# start of DATA SUPPLIED
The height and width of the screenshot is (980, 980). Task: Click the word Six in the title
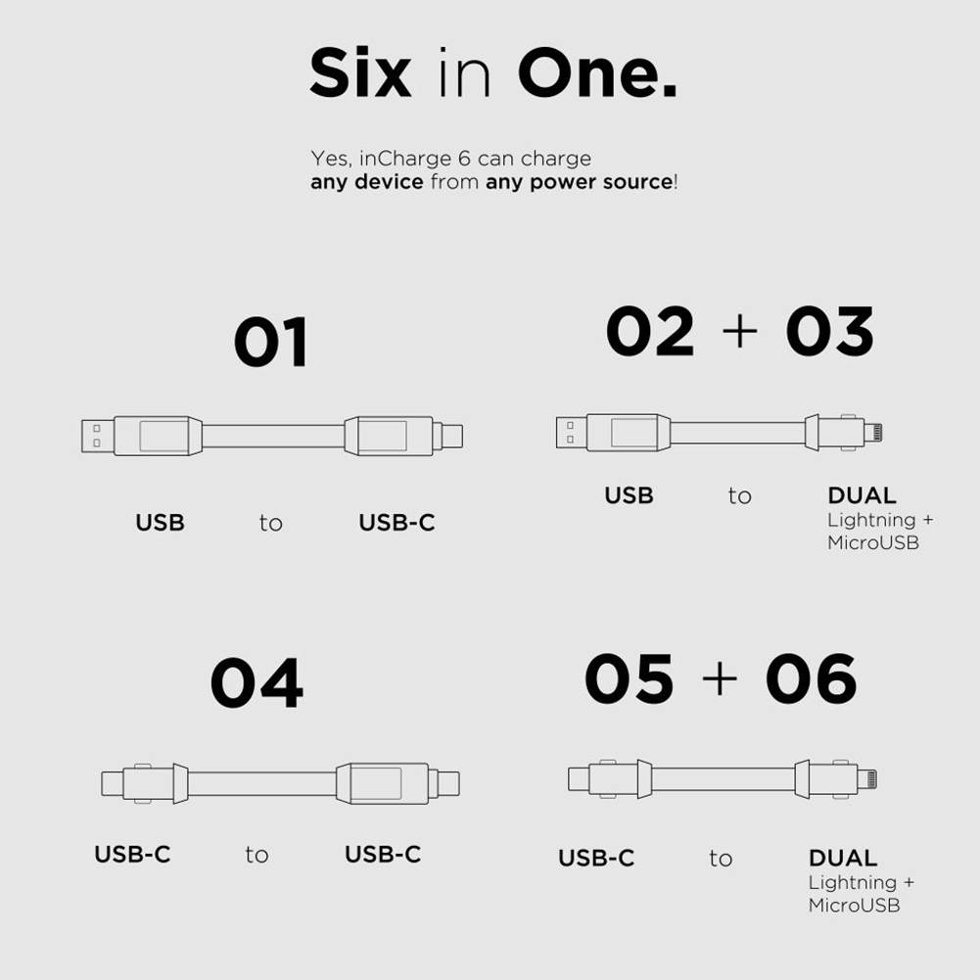coord(359,74)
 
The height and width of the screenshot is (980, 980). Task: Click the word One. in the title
coord(597,74)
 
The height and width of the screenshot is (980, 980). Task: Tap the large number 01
coord(271,342)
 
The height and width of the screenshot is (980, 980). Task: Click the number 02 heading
coord(650,332)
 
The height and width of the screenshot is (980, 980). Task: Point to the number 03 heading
coord(829,332)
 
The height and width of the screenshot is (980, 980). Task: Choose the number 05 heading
coord(629,679)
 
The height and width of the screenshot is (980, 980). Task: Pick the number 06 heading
coord(811,679)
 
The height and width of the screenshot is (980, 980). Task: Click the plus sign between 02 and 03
coord(740,332)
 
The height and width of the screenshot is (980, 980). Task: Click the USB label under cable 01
coord(160,523)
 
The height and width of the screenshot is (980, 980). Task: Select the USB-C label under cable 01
coord(397,523)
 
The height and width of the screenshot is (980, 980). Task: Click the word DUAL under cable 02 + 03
coord(862,495)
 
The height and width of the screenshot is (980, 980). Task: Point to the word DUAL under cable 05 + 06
coord(843,858)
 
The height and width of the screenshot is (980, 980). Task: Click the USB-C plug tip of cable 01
coord(450,436)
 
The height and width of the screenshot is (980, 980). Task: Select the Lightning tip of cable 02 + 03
coord(874,431)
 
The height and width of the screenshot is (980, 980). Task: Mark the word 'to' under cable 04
coord(257,855)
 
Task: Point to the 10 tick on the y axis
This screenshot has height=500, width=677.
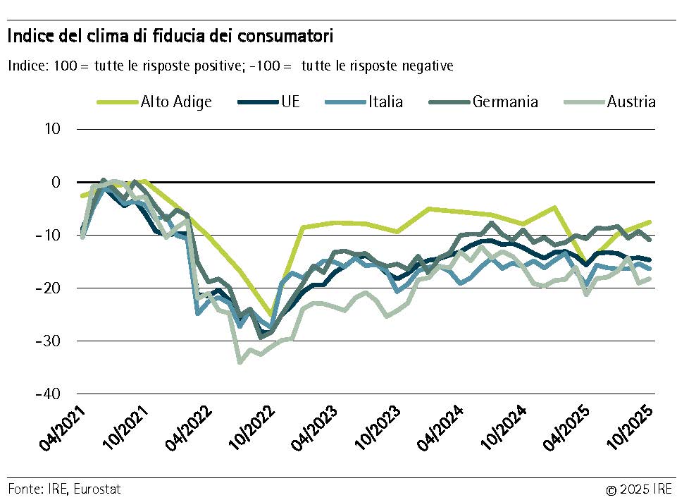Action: (54, 129)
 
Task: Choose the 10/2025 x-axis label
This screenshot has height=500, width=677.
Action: (632, 431)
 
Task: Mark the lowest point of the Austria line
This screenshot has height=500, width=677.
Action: (240, 362)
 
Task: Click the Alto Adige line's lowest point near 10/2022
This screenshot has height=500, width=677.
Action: (271, 315)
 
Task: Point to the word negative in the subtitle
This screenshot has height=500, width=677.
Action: (426, 66)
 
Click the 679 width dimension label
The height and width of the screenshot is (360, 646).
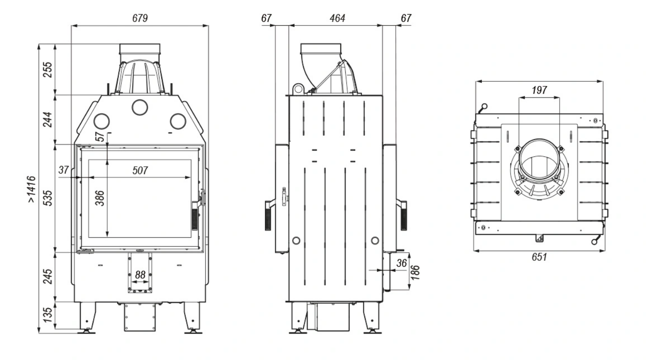tap(140, 18)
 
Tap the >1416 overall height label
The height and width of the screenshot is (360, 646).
tap(31, 189)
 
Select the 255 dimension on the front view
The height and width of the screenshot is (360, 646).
tap(48, 70)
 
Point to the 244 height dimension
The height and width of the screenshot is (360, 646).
tap(48, 120)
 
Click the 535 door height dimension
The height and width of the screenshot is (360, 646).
tap(48, 198)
# end of DATA SUPPLIED
**TASK DIRECTIONS**
Put the records into a numbered list, beginning with the line that contains "under cable 04" and continuing through the line that contains "Action: (240, 362)". Omit blank lines and leave the pictures out.

**TASK OUTPUT**
1. The height and width of the screenshot is (980, 980). Task: Mark the word 'to' under cable 04
2. coord(257,855)
3. Task: Point to the 10 tick on the y axis
4. This screenshot has height=500, width=677.
5. Action: (54, 129)
6. Task: Choose the 10/2025 x-axis label
7. This screenshot has height=500, width=677.
8. Action: (632, 431)
9. Task: Mark the lowest point of the Austria line
10. This screenshot has height=500, width=677.
11. Action: (240, 362)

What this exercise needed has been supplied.